My struggle to live a normal life with depression has lead me through a sizeable amount of prescription drugs. Sleeping pills because I cannot sleep on my own anymore, antidepressants, antipsychotics, and stimulants. Each drug I have tried with the exception of the ones I perhaps, had to go on when I was first very ill, have been tough decisions. Now you make think a little pill, well, is just a pill but it is not. Ever watch those prescription drug commercials on TV and ever notice the wide range of side effects each drug has? Those are the tough decisions when you are taking a medication, do the benefits of this drug out weigh the bad side effects? Now each drug I have continued to use I have continued to use on the basis that when I started to use it I felt somehow better. I do not always know exactly what that ‘better’ is but something just clicks, starts to feel better so I continue to take the drug because it helps. Nonetheless, I have tried many medications that have not worked for me. I found that doctors and nurses cannot tell you exactly how a drug will affect you, truth be told, they do not know, particularly, in psychiatry I think but maybe it is that way with medication and physical illnesses such as cancer as well. So some drugs make you extremely sick. And although I may be encouraged to continue to try a drug that makes me feel awful, where life and death are not concerned, I do not believe it is worth it to keep taking that drug. When medication is doing you more harm then good, physically and mentally making you sicker, giving you bad side effects, and not showing you that glimmer of improvement that you would like to see, I believe that drug is not for me. Now I do not want people not to take their medications because sometimes the truth is, you do need a drug even though it makes you ill, but for me, in this case, drugs that make me feel really sick even if it has only been a couple of days, are not the medications for me.

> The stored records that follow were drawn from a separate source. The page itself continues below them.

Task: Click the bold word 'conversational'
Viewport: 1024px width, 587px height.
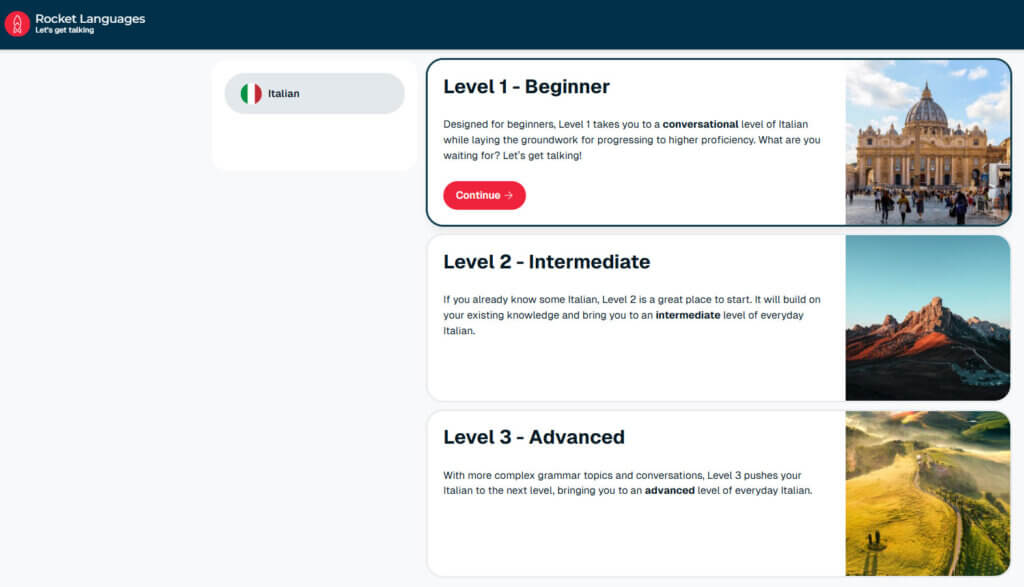Action: coord(700,124)
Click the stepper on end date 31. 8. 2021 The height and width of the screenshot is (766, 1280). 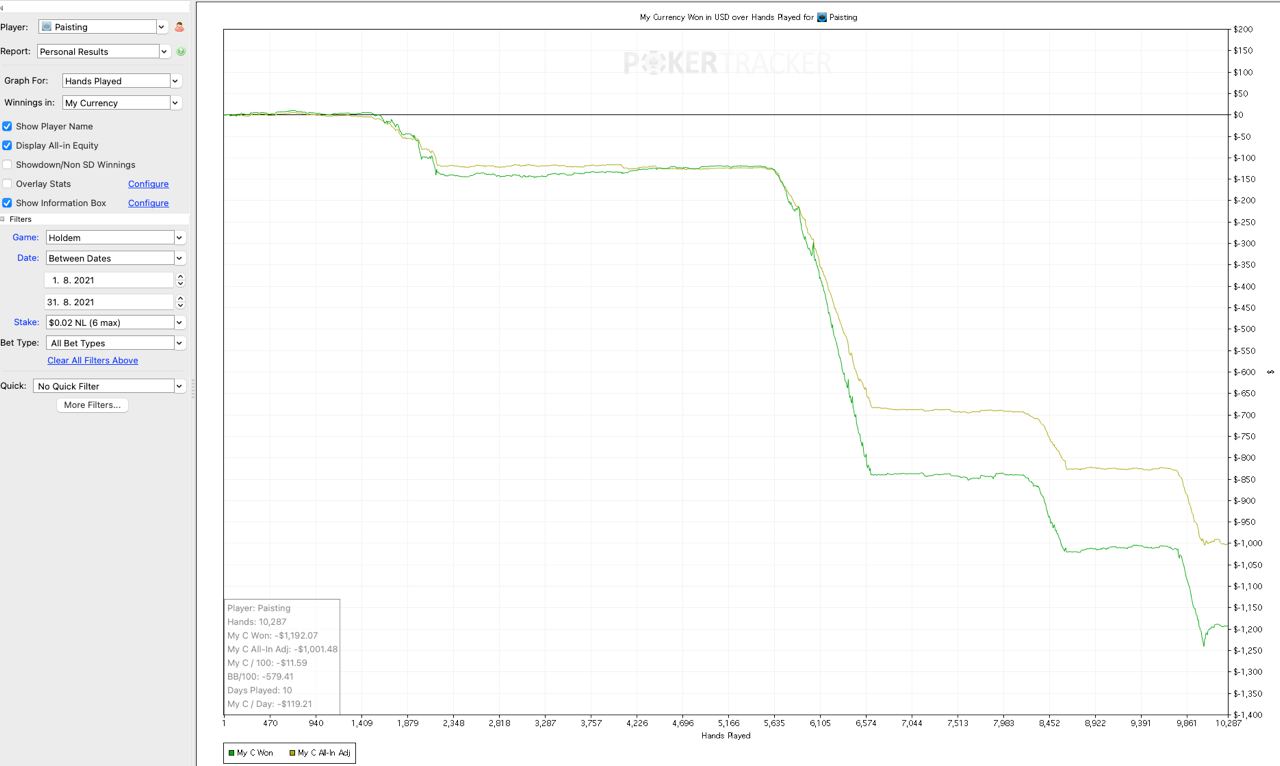[180, 302]
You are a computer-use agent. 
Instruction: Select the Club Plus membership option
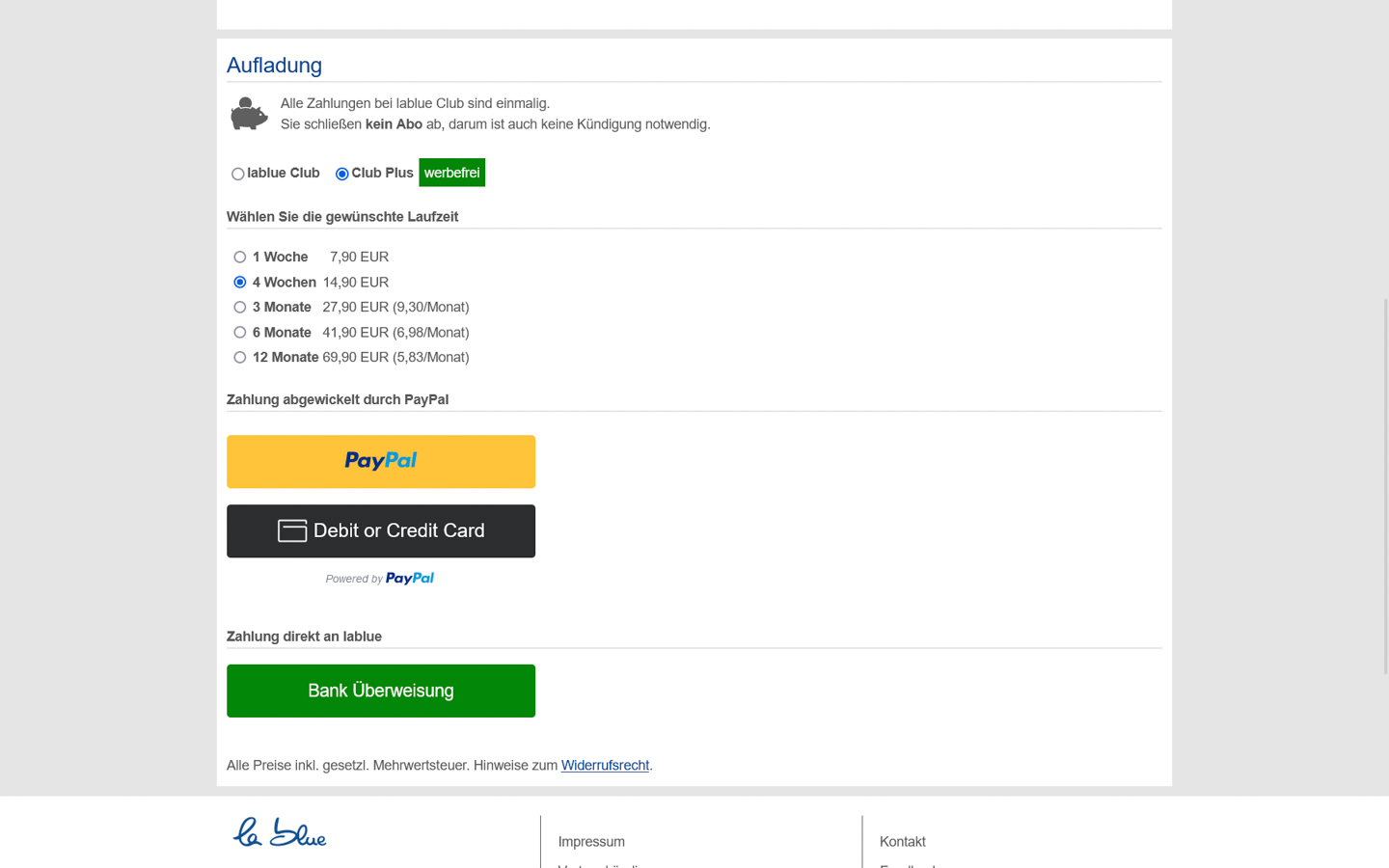342,174
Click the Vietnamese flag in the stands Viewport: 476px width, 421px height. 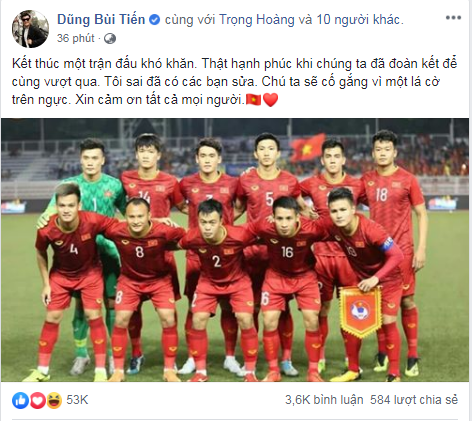(x=307, y=148)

Such was my experience with Clozapine this last weekend. I have never felt so sick, not even from a bad flu, as this drug made me feel. After, two days I was done with it. Clozapine is supposed to be  a ‘last resort’ antipsychotic and it was for me to. Typically, it may be used for schizophrenia but also in cases of depression or where a psychotic episode has occurred.  It was a difficult decision going on this drug – blood tests every week for the first 6 months and less often( for a longer period), a very good chance of large weight gain, and increased chance of diabetes,  extreme tiredness, possible immunity disorder (hence the blood tests weekly), and other conditions having to do with the heart etc. The thing was though that, I had never tried this drug so it was a good option to try and Clozapine actually heals the brain a little bit every year, one of the only drugs in psychiatry to do so. Also, Clozapine causes you to sleep without the use of sleeping pills.  For some people this is the ‘magic’ pill, for me it was not. I am comfortable with that decision especially given what that means.

I have gone through so many medications that I am told by my doctor she does not know what to do to help me medication wise after this. I can function half normally on my current medications but not enough to work, to go to school full time. And suddenly, I am okay with that. I do not have a choice and I am fine. Someone somewhere may come up with a drug that may aid me in the future, but now I am at the limits of my doctor. And like a big weight off my shoulders when I decided I had enough with the Clozapine, I was okay with that. At least I can be stable, where I am at now. I know what I can expect this summer, in terms of what I can and cannot do. I still face many challenges such as my insomnia, and an energy decrease in winter months by a degree, but I know what to expect. And this brings me peace.

Tough decisions, its hard to tell yourself you are okay with having a limited life, but it is also foolish to limit yourself. Many people suffer through many illnesses and bad times, and go on to do great things. Rather, than accepting my limits completely, I am learning to work around them to the best of my abilities and that is all any one could ask of me. I am blessed by God in the place I am at in life. It was not where I thought I would be, but I am okay with that. How about you? Are you okay where you are at in life? What tough decisions have you had to make?